WHAT IS NEEDED » Everything from the line containing "You are a GUI" through the last line of the data below is to be retyped exactly, apart from the pictures.
Top of PROVIDED RECORDS
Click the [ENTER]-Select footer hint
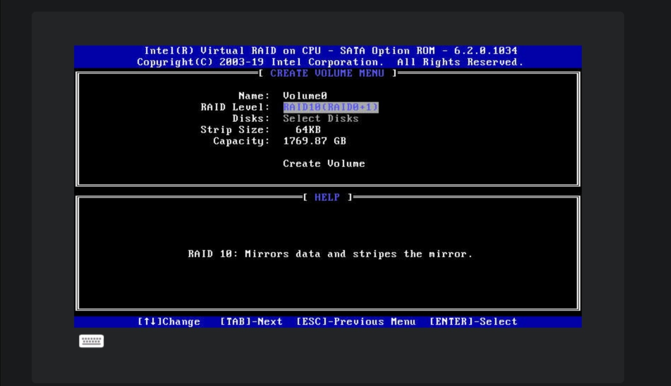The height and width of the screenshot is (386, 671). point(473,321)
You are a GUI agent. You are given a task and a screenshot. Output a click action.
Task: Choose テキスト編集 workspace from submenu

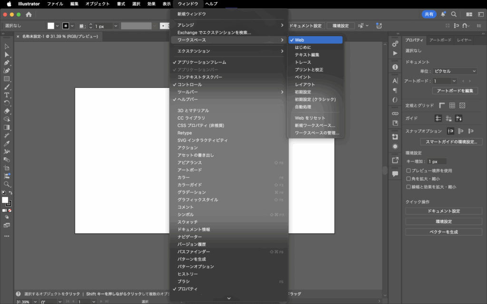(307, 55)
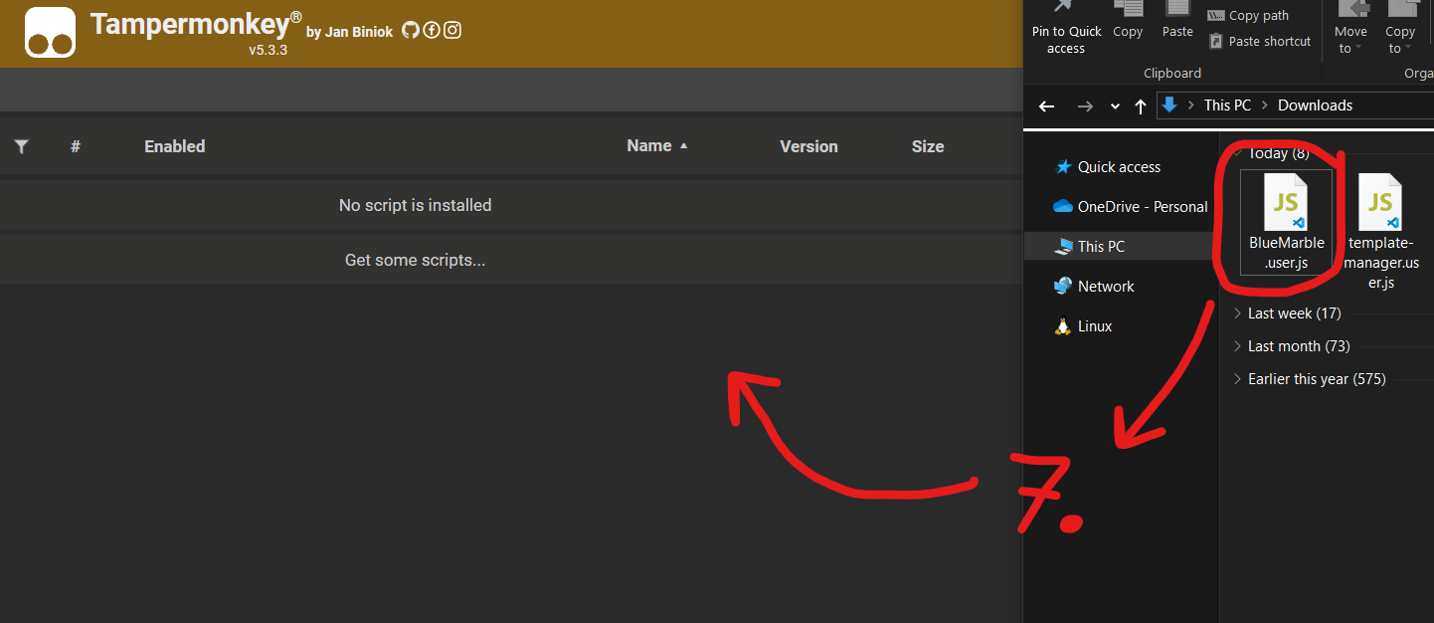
Bottom of PROVIDED RECORDS
RESULT OF THE EXERCISE »
You are a GUI agent. You are given a task and a screenshot. Output a click action.
Task: Choose テキスト編集 workspace from submenu

(307, 55)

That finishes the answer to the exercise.